§ **PAGE EXCERPT**:

————

On Fri, Nov 20, 2009 at 10:06 PM, Patrick Shirkey
<pshirkey(a)boosthardware.com> wrote:
It's not easy to find motivation for continuing
development when a large
subset of your ideas are received as fundamentally flawed because of the
core design choice that enables their existence.
I think that I should be clear on why nedko's work on using dbus with
jack has not been integrated into the jack1 codebase. Its really very
simple, and has absolutely to do with the "dbus" issue in the way that
it has played out on this mailing list. there are basically a few core
reasons:
1) the coding guidelines specify that the core jack1 codebase should
contain only ANSI C and POSIX. we allow utility clients to exist that
have other dependencies, but they are always conditionally compiled
and are not considered core elements of JACK. dbus does not meet this
test.
2) the only API to talk to the JACK server has been provided by one or
more libraries provided by JACK. this means, for example, that we have
not "published" the protocol used between the server and libjack. It
is therefore incongruous with the existing design of JACK to add any
IPC mechanism (OSC, dbus, CORBA, DCOP, Sun-RPC or whatever else you
might care to suggest) directly into the JACK server or libraries that
make up the core of JACK.
3) reliance on 3rd party technology is only acceptable if it is
clearly platform independent. dbus does not meet this test (although
it is not terribly far from meeting it, it still does not meet it).
there are actually very few IPC technologies that do.
4) reliance on technologies that appear to be tied into
desktop-centric computing architectures should probably be avoided in
the core of JACK. Having other JACK tools that integrate well with
various desktop platforms seems VERY desirable, but it seems
reasonably clear that there is no inherent reason to build such
functionality into anything that is distributed as "part of JACK". if
a particular distribution wanted to "fix JACK" by integrating into
their desktop, that also seems entirely reasonable, and might be
something that other distributions would pick up. the success of such
work would have little to no impact on the core of JACK. Hopefully,
this can remain focused on providing, as well as it can, a
cross-platform pro-audio/music audio server for use on a variety of
platforms and a variety of use cases, including but not limited to
systems where "integration" is not an issue. Nedko's jackdbus actually
shows a way to do this: he provides (almost simultaneous) releases of
jackbus that feature a level of integration between JACK and
dbus-based IPC for control that seems inappropriate for a general
release of JACK. I am glad that those who which to control JACK in
this way have the chance to do so with current versions - its a good
thing.

————

§ **GIVEN INFORMATION**:
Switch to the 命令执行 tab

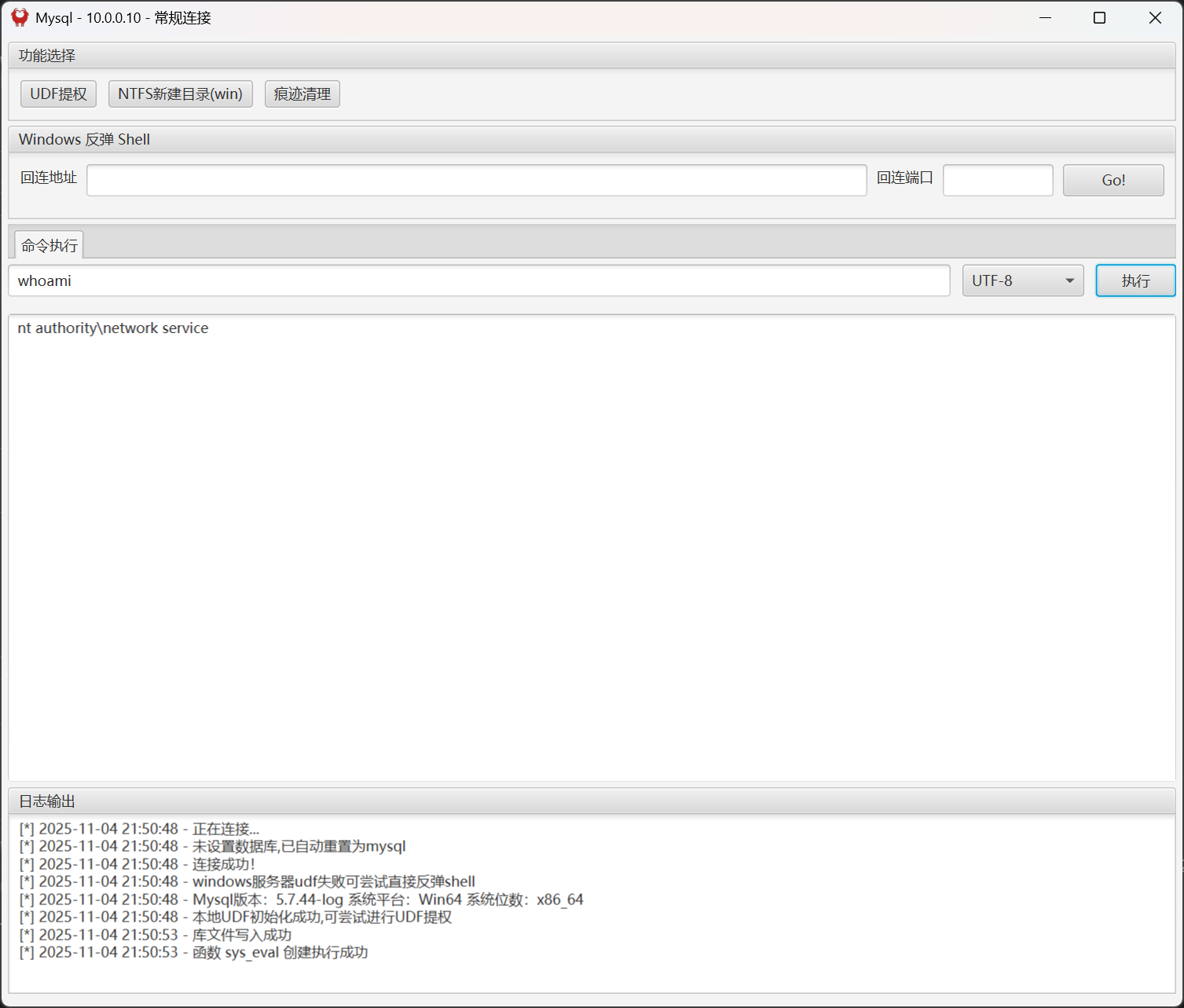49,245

————

§ **EXERCISE REQUIREMENTS**:
1. In the email about dbus and JACK, what do the coding guidelines say the core jack1 codebase should contain?
2. Rewrite the email about dbus and JACK from "3) reliance on" up to and including "technologies that do.", switching "3rd party technology" to "outside technology".
These lines come from a separate source and have nothing to do with the email about dbus and JACK.

§ **EXERCISE RESULTS**:
1. Only ANSI C and POSIX.

2.
3) reliance on outside technology is only acceptable if it is
clearly platform independent. dbus does not meet this test (although
it is not terribly far from meeting it, it still does not meet it).
there are actually very few IPC technologies that do.